By Calvin Biesecker

The final estimated acquisition costs for the Coast Guard’s maritime 911 emergency radio system have increased 46 percent and the last installations won’t be completed until six-years later than planned due to harder than expected construction challenges in Alaska, new money for the prime contractor, plans to refresh already deployed technology, and inflation, the service’s top acquisition official told reporters during a teleconference on Friday.

The new program acquisition baseline cost for Rescue 21 is just under $1.1 billion, which is $336 million higher than the previous estimate, and final installations and operational capability won’t be until 2017 versus the planned 2011, Rear Adm. Gary Blore, assistant commandant for acquisition, said.

The cost overruns and schedule delays in Rescue 21 are not the fault of prime contractor General Dynamics [GD], Blore said. However, he said that the Coast Guard has decided to take over the Alaska installation because the service will be able to manage that segment of the program less expensively than GD.

Rescue 21 is a new radio communications system that dramatically upgrades the Coast Guard’s ability to rescue mariners in distress.
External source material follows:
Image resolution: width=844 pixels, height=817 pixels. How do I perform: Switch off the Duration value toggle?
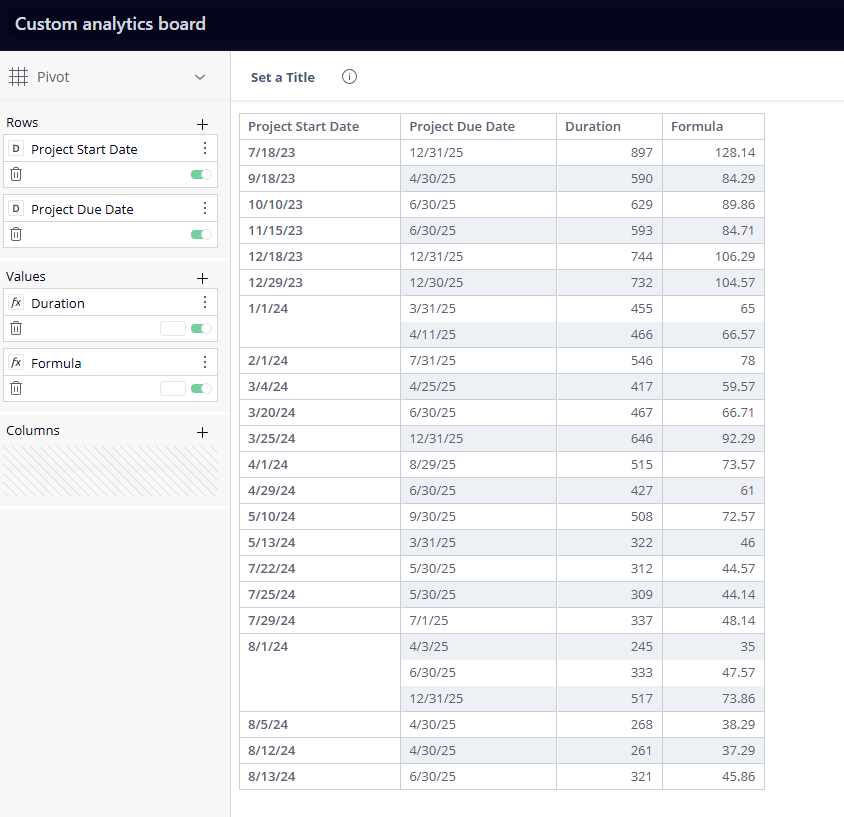point(201,328)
The system is replacing the 1970s era National Distress and Response System, which was supposed to provide radio coverage out to between 10 and 20 nautical miles from the nation’s shore lines but fell short in areas and also left coverage gaps. Rescue 21 was developed to have a range of 20 nautical miles, fill the existing coverage gaps, and provide automatic direction finding to help Coast Guard sector commands easily know where a distress call is originating even if the caller provides the wrong coordinates.

So far, Rescue 21 deployments are exceeding requirements and expectations in terms of capabilities, Blore and other program officials said. In some cases the system has provided radio coverage out to 50 and even 80 nautical miles and its direction finding has borne fruit on many occasions since achieving initial operating capability in late 2005, they said.
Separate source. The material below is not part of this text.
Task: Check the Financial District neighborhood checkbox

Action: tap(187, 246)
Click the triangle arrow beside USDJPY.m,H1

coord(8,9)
The Coast Guard last week informed the leadership at the Department of Homeland Security (DHS) and Congress of the expected cost overruns and schedule delays. Blore said the Rescue 21 program won’t begin to need the additional funding until FY ’11 but wanted to be transparent about the status of the program.

The main reason for the schedule delay is the work that will have to be done in Alaska. While the Coast Guard is expert in operating around Alaska, Blore said the challenge of deploying Rescue 21 towers there is greater than expected. The service doesn’t have enough money now to do the installations there concurrent with the continental United States (CONUS), for which the new mariner distress system will be fully operational in 2012.
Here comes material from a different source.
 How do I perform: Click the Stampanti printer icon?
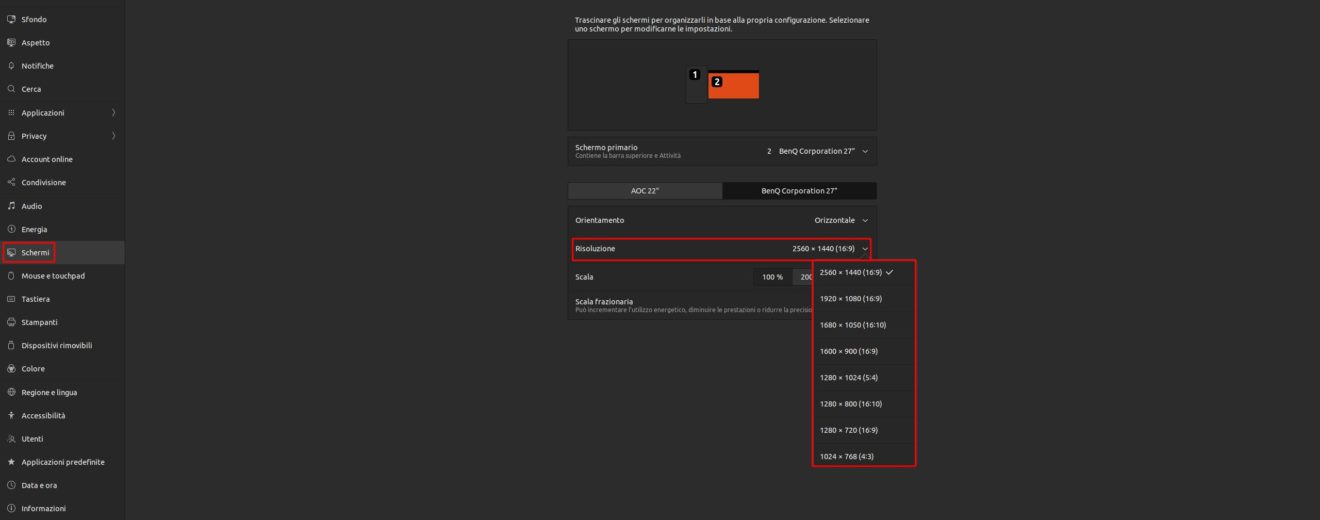click(x=11, y=322)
In some cases tower installations in Alaska will require the construction of new roads and even helipads in more remote areas, for the building and servicing of the towers.

The largest chunk of the cost increase is related to additional funding for GD, $106.9 million, due to the fact that the Coast Guard and contractor have over two years of actual production cost data and for a one-year contract extension to complete the CONUS deployment, a service spokeswoman told Defense Daily. Just over $102 million of the higher costs are related to the challenges with deploying the system in Alaska.

Another $63.1 million is needed to accommodate new standards and communication protocols, such as DHS’ shift to a single network called OneNet, and $53.8 million is needed to run the program office for the duration of the project. The service is also seeking nearly $10 million for some related work on Coast Guard vessels and for Western rivers.

GD won the Rescue 21 contract in September 2002. The contract was restructured in 2005 due to difficulties the contractor was having with software development. Rescue 21 consists of a network of radio towers stationed along the nation’s coastlines and inland waterways as well as related communications systems.